Our study has several limitations. We produced a relatively small number of sequences. This was partly due to the limited number of patients recruited into the study during each wave but also because patients frequently presented with Ct values too high to generate good quality sequence data. Secondly, our observations are limited to a sample of hospitalised patients in a single centre in the southern region of Malawi. Our relatively low sample size impairs our ability to draw firm conclusions on the association between wave and patient outcome. Finally, we recognize that we may not be capturing the full diversity of SARS-CoV-2 circulating in the community, as our sampling of hospitalised patients represents a considerable bias towards people with severe disease, and there is likely to be significant under ascertainment of cases [34].
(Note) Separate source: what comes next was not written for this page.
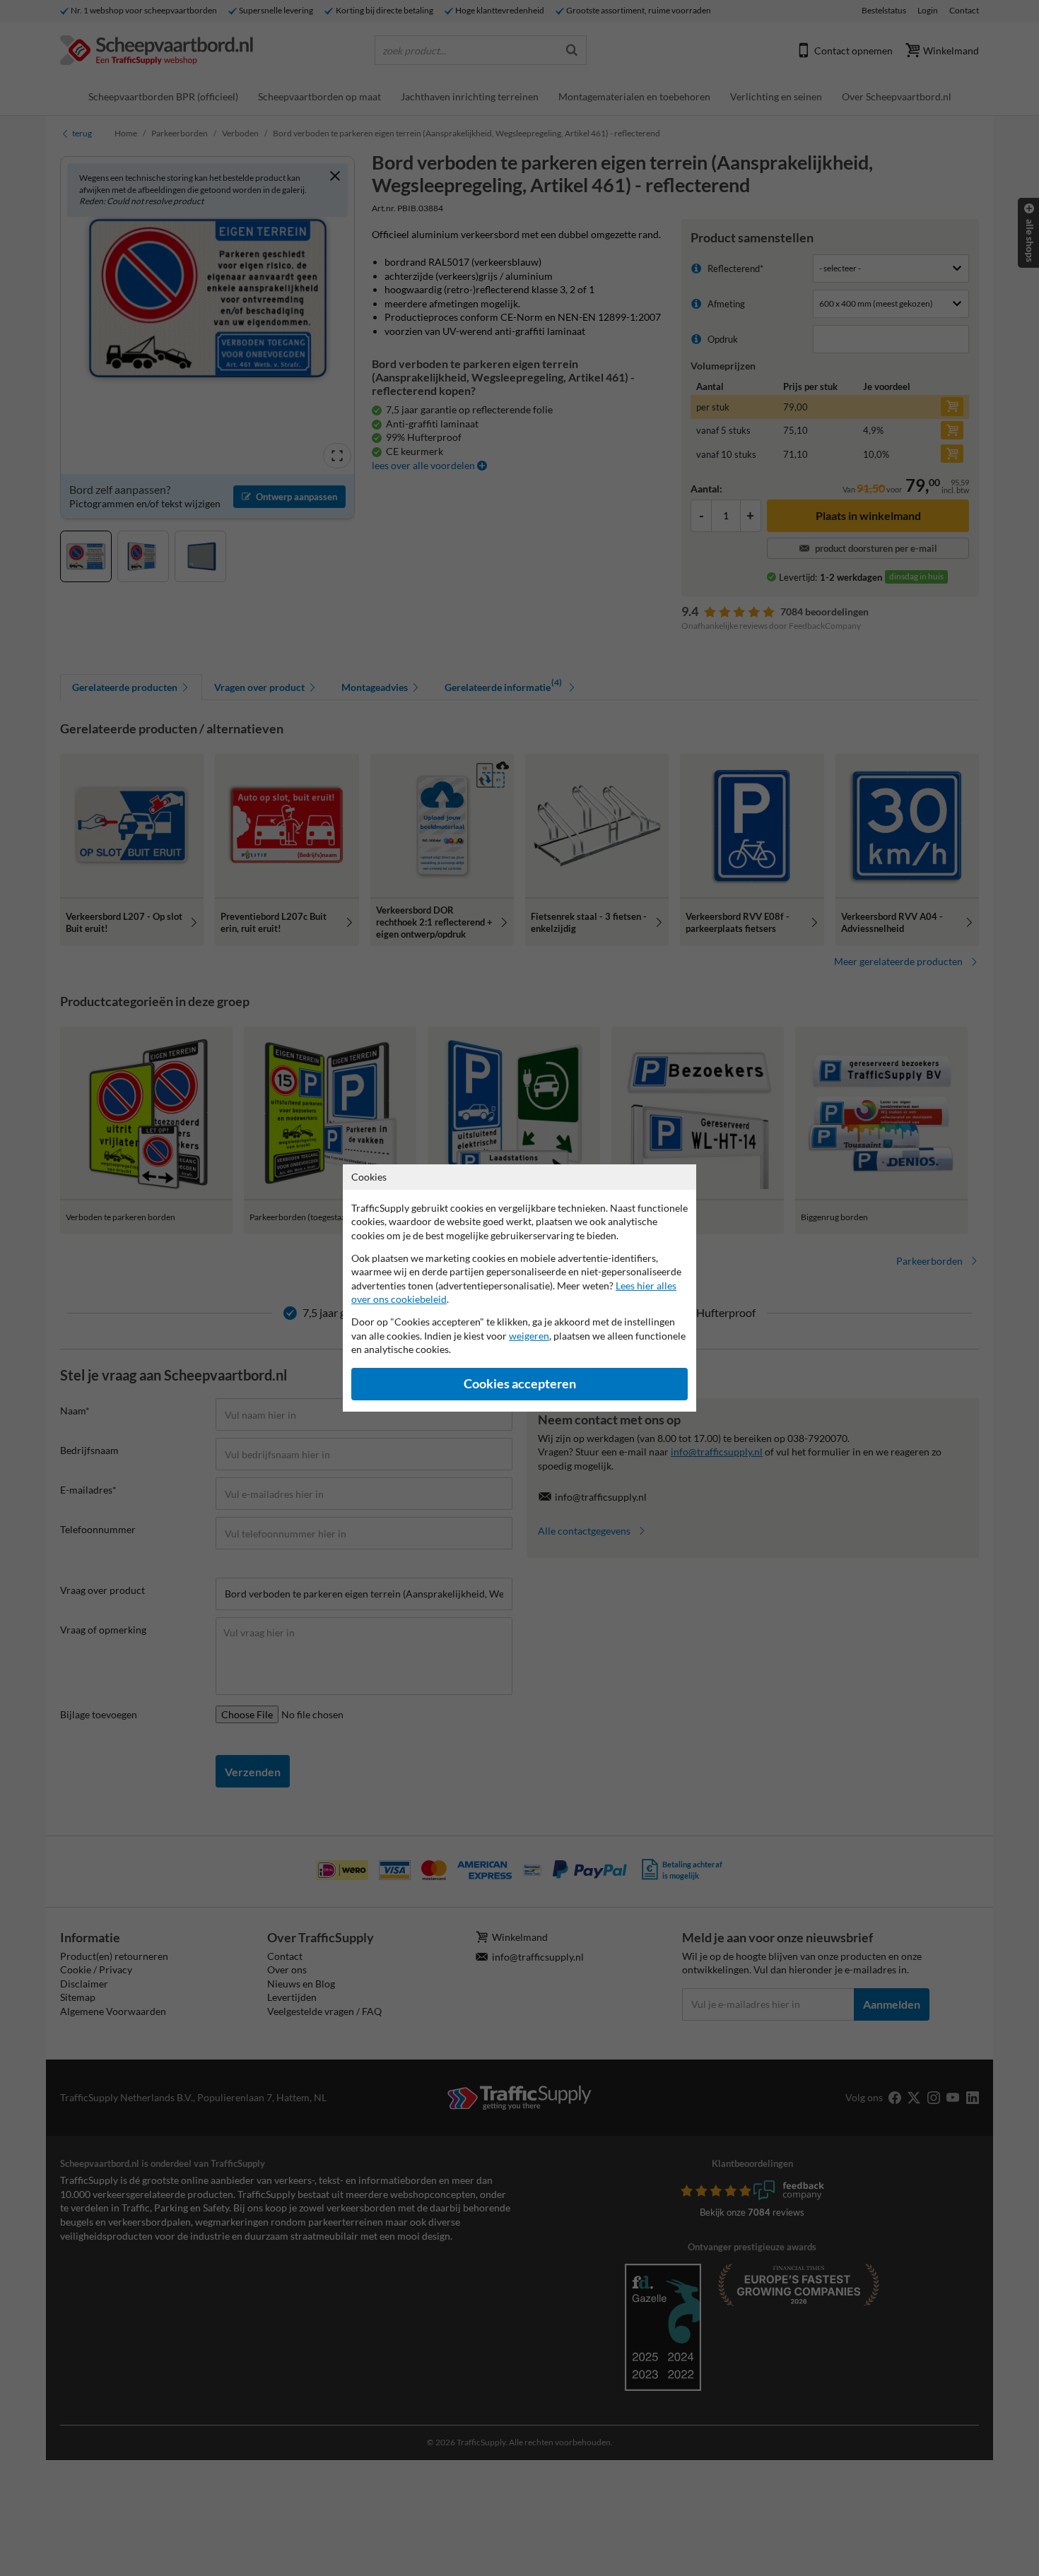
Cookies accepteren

In conclusion, pragmatic clinical research protocols coupled with portable sequencing capacity enabled us to improve our understanding of the clinical characteristics and impact of the multiple waves of COVID-19 pandemic in Malawi. We recommend that funders support the development of capacity in genomic surveillance of agents of communicable disease, focussing their strategies on endemic diseases, which can pivot to pandemics and outbreak scenarios as the need arises. A key part of this is the development of robust networks for the production and distribution of molecular biology reagents, mirroring what is being developed for vaccines, as this would enable a more rapid and sustained response to future pandemics. Challenges and opportunities arising from this work are detailed in Box 1. Data and sample collection was enabled by collaboration with the ISARIC consortium. This enabled us to enrol patients very quickly using tools already developed for pandemic response. We were also able to contribute valuable clinical data from a low income setting to global analyses.